The latest tidings from the State House and the Mercy Commission (read elsewhere in MT) leave little room to doubt that 2023 in that regard may be no different to what we have witnessed so far with public interest and transparency taking a back seat.

In terms of agencies trusted with the challenging but necessary task of keeping the powerful, the well-connected, the well-heeled or even the political brass mindful not to bend the law or cut corners with normal processes in the quest for undue and unhealthy favours, Singapore like us have an anti-corruption agency and top-notch civil servants to act as guardians that ordinary people’s savings and taxes are not being ripped off, even by the political brass. The path to a cleaner governance was not without difficulties and hiccups, as the double conviction in 1991 and 1998 of Glenn Jeyasingam Knight, the first Director of the Commercial Affairs Department (CAD) appointed by Lee in 1984, testifies. The CAD is the principal white-collar crime investigation agency in Singapore. Knight lost his post in 1991 after being convicted of corruption in a much-publicised trial. In 1998, he was again tried and convicted for misappropriating money while in office.

As Lee remarked in 1993 to an international audience, “Once a political system has been corrupted right from the very top leaders to the lowest rungs of the bureaucracy, the problem is very complicated…”. His answer was to inculcate moral leadership qualities both in his ministers, his party-political team, the public institutions, their CEOs and allow the anti-corruption agency the freedom to investigate and take matters to courts, even if the defaulters had been long-time allies or close aides. Not an easy feat by any means in a small city-island with, like us, its social, family and business networks but the lessons steeped in and the legacy has endured to date.

In a topical MT editorial on January 28th 2022 on Corruption and the necessity for freedom of information and transparency of public sector processes, we read the following: “Set against such glaring evidences of financial misdemeanours, the record of ICAC [our anti-corruption agency] to fearlessly track and tackle wrongdoers, leaves much to be desired… As for its sister agencies, the CCID and MCIT, charged with investigating fraud or other criminal activity, their track record in what has become the tragic and cold-blooded murder of an MSM activist who threatened in frustration, it seems, to spill the beans on corrupt practices to which he was party, the Kistnen saga, has seen the summum of unknown unknowns despite the DPP-ordered judicial enquiry.”

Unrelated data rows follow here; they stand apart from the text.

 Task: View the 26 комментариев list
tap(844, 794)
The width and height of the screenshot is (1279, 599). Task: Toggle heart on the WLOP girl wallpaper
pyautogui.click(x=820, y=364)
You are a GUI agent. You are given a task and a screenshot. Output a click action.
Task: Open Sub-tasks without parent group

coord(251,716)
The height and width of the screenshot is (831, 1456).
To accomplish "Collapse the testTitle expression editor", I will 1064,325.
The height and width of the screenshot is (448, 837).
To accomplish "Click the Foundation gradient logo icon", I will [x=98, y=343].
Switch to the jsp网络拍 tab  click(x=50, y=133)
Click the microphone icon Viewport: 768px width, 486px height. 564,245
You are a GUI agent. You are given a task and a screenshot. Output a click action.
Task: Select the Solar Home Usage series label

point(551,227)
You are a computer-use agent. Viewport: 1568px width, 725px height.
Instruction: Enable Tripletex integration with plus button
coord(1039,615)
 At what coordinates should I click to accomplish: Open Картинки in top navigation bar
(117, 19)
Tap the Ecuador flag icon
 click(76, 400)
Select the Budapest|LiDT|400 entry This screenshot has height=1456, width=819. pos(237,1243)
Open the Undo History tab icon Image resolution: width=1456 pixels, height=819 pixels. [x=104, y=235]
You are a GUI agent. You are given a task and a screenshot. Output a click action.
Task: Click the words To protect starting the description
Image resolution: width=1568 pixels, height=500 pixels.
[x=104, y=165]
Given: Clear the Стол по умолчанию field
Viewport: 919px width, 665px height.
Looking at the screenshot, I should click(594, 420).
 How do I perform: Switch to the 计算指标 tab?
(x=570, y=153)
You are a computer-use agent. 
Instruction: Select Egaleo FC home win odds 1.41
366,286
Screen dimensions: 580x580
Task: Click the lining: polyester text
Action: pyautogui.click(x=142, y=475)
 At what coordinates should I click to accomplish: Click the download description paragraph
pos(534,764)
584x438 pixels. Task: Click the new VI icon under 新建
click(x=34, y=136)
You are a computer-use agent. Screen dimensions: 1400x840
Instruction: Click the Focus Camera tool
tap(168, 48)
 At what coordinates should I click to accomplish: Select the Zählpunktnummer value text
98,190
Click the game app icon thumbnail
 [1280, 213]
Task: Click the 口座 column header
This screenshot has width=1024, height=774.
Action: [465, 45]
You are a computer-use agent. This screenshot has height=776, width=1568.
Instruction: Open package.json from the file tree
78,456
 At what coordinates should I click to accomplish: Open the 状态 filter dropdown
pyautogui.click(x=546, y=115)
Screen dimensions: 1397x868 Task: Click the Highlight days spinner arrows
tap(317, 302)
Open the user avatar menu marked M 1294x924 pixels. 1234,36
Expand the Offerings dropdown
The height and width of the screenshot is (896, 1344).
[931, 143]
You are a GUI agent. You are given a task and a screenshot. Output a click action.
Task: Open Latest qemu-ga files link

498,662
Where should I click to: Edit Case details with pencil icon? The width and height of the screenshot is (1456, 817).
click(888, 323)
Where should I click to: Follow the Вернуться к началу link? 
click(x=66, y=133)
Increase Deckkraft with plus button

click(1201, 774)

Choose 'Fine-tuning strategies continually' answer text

Whether such gross ineffectuality is due to a now ingrained pervasive culture of tolerance towards short-cuts, or to widespread ring-kissing of political top-brass or to political affiliations, it does impose some necessity on the political leadership in Opposition, in its various hues and in its alliance discussions, to make known its unwavering stand on such issues as 2023 rolls out. In Navin Ramgoolam, Paul Berenger and Xavier Duval, bulwarked by some new energies, they have the record and experience, the savviness and the vision to leave aside petty egos and differences to take up the challenge of digging the country, its democratic functioning, its desolate institutions and its lacklustre top cadres out of their harmful current state.